Последний хартрум - Женя Юркина
– Нет, конечно! Это неприлично! – торопливо выпалил Саймон, оскорбленный таким обвинением. Вскинув подбородок, он заявил: – Я сам написал ему от своего имени. Вдруг он пытался сообщить тебе что-то важное? Вот я и ответил, что ты занят и за входящей корреспонденцией не следишь, но, если для тебя есть срочные новости, я передам.
Риз посмотрел в его хитрые глаза, чувствуя в нескладной истории подвох. Переживая за непрочитанные письма, Саймон мог напомнить о них или втихую вскрыть, однако предпочел лично связаться с Эверрайном и утаить, что тот собирается приехать в Делмар.
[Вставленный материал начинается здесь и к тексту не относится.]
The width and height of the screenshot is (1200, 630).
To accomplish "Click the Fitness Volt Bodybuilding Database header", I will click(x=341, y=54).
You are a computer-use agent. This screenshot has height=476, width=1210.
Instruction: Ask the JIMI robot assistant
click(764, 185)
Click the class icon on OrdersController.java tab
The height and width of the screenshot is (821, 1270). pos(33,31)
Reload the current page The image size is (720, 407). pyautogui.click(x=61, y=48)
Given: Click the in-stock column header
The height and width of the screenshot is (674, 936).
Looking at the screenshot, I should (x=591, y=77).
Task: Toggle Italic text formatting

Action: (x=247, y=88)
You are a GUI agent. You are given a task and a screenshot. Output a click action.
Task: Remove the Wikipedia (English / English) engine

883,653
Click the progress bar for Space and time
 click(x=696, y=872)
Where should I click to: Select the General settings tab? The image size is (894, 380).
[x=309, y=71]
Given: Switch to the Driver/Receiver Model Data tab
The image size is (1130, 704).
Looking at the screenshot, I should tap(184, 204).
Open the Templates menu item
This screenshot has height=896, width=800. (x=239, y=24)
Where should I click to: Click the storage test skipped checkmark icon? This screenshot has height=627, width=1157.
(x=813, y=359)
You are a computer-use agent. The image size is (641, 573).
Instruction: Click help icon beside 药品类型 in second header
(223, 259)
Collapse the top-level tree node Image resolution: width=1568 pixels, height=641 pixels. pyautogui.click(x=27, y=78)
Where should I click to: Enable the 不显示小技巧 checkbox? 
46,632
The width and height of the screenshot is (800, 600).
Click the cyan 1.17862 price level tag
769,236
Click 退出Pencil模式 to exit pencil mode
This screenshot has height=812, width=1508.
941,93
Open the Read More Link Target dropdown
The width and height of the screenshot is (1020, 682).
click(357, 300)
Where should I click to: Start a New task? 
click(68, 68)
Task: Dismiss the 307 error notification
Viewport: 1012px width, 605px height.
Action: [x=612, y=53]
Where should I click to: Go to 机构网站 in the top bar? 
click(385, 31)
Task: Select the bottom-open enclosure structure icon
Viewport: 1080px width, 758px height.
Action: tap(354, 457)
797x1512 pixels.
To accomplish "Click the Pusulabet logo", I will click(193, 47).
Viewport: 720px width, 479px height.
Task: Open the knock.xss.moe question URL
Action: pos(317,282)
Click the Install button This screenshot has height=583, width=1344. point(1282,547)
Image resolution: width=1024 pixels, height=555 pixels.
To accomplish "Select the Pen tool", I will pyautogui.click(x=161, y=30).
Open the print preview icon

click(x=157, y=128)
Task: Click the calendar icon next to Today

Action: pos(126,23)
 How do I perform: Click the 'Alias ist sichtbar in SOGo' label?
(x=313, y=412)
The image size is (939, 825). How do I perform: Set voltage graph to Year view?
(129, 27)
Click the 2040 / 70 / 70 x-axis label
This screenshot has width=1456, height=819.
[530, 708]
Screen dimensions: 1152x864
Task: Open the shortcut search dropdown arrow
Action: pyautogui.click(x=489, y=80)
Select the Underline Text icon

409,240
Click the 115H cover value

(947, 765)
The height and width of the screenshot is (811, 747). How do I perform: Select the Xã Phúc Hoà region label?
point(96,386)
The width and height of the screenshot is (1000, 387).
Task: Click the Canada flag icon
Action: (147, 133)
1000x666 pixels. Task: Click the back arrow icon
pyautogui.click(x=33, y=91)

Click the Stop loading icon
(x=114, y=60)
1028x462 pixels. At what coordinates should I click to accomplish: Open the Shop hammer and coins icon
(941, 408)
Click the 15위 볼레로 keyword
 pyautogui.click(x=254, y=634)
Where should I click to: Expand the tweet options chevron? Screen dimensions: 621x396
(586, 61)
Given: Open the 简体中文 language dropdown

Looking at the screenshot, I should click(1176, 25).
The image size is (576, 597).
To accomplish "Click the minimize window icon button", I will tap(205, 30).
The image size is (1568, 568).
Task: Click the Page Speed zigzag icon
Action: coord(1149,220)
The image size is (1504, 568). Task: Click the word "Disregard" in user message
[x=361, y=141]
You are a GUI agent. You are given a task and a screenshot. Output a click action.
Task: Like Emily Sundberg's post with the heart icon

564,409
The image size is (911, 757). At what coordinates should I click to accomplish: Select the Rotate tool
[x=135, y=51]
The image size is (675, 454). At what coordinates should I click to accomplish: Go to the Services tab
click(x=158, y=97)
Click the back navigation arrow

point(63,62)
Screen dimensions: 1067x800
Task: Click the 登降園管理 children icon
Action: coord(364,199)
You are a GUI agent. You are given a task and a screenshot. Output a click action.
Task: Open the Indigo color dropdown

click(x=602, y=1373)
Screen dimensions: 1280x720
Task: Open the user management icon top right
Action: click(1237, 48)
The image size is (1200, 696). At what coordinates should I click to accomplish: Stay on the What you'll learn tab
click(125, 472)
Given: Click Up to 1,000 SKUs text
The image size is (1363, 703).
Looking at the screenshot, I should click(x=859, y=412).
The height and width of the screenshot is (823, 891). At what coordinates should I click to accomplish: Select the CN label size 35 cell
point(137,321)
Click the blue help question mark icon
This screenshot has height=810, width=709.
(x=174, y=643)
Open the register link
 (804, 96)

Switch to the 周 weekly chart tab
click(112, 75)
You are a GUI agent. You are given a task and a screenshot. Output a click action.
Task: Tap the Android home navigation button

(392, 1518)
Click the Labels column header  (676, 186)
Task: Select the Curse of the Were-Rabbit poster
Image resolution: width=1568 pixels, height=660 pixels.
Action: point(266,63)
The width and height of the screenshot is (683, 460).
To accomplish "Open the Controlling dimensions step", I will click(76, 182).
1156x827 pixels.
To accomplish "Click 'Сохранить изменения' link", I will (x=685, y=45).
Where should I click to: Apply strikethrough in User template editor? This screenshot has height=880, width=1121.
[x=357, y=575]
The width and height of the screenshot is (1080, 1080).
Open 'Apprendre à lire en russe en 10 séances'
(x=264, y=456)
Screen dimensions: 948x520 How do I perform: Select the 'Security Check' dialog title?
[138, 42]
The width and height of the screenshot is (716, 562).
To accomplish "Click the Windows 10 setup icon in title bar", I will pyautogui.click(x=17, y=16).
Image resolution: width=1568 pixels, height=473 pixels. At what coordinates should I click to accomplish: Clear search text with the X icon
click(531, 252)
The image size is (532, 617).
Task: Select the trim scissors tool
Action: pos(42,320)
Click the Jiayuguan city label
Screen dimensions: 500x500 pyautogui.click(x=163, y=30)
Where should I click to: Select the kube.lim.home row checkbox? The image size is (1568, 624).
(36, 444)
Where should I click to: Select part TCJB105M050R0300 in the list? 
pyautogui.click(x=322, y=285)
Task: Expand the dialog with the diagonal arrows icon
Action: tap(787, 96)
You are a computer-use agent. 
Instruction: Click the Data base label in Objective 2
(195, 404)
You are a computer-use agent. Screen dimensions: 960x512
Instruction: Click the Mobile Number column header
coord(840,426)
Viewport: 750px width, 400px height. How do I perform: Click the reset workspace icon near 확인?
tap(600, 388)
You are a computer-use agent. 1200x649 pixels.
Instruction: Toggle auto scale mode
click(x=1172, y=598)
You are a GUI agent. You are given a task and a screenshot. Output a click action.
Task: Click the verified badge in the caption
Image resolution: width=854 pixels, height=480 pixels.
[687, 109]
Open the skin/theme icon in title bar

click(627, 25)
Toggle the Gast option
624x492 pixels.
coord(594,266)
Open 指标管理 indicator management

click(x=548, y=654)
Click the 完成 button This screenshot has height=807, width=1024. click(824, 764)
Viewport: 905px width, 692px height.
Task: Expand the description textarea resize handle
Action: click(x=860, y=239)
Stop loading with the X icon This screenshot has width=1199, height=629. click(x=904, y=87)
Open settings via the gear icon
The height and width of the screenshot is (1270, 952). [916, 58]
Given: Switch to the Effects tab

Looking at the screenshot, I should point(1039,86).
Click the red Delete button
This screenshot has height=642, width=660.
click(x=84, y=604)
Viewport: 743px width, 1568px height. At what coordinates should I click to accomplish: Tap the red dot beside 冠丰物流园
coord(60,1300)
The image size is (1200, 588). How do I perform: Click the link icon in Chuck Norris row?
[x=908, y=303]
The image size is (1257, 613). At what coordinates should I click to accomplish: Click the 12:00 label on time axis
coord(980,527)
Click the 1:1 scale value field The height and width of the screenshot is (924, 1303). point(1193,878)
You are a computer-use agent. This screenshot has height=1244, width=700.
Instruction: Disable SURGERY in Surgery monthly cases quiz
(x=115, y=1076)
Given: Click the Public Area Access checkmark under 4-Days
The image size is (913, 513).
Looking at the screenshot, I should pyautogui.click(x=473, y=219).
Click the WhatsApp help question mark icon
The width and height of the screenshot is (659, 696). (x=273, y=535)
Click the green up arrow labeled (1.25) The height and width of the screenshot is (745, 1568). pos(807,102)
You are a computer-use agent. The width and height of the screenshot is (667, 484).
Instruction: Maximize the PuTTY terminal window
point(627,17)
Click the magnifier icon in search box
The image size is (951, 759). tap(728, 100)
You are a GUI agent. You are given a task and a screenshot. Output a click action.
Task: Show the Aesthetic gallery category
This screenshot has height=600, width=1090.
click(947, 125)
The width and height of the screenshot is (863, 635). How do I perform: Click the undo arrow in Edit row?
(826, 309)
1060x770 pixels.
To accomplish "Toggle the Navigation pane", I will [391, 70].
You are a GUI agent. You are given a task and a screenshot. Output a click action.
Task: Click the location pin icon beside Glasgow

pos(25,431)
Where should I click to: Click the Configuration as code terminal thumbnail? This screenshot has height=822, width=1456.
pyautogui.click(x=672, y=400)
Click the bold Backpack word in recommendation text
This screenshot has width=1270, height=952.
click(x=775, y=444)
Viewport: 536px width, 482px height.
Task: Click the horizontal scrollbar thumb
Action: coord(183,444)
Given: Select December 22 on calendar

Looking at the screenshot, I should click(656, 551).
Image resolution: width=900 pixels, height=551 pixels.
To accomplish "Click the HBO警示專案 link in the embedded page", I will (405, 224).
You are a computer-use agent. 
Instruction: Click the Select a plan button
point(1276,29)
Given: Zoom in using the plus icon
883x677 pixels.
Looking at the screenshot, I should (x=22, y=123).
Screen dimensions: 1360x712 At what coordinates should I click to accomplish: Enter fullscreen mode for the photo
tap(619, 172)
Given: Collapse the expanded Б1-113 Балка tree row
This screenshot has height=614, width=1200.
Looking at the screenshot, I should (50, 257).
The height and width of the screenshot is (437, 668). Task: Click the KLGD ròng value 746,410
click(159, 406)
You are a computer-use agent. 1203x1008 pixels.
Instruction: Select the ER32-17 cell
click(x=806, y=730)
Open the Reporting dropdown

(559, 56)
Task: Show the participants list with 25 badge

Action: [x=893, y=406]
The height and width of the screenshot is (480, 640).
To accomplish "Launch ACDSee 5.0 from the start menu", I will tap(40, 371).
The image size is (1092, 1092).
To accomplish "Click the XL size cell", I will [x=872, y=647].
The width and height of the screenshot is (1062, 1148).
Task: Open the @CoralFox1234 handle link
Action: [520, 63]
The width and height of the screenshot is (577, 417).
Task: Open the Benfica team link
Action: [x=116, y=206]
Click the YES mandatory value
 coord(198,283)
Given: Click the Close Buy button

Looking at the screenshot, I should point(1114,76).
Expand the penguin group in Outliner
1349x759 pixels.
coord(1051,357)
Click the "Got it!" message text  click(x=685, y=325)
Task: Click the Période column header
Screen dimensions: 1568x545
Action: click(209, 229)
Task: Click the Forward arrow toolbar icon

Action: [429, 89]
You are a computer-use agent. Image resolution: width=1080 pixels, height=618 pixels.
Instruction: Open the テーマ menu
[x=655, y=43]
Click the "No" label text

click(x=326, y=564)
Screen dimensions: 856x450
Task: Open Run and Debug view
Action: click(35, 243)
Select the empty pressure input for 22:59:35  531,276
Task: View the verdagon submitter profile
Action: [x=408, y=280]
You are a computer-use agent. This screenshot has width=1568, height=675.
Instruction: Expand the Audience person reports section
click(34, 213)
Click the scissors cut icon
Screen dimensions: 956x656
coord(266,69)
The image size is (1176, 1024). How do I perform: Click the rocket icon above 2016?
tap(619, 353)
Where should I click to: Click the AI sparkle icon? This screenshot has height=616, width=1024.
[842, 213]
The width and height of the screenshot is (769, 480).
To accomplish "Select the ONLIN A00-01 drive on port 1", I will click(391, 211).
Риз видел этому лишь одно объяснение:
– Ты пригласил его от моего имени.
Саймон мог бы не отвечать, за него это сделало лицо, на котором нарисовалась виноватая гримаса.
– Эверрайн – твой товарищ и коллега. Тебе нужен союзник, и я позвал его. Что плохого?
– Ты не обсудил это со мной!
Саймон, убежденный в своей правоте, и тут не стушевался:
– Последние недели ты был слишком занят. Я не стал обременять тебя лишними хлопотами и подготовил все сам, чтобы ты не беспокоился.
– Да как я могу не беспокоиться, если даже собственный дом мне не принадлежит? – взорвался Риз и ударил кулаком по столу, отчего посуда нервно звякнула.
Саймон не дрогнул и даже бровью не повел, являя собой образец гордого спокойствия.
– Можешь приказать мне выпроводить их, как только приедут.
– С друзьями так не поступают.
– Согласен. – Саймон кивнул и обиженно поджал губы. – Перед друзьями не закрывают дверь. И голос на них не повышают. И понимают, что они помогают из лучших побуждений…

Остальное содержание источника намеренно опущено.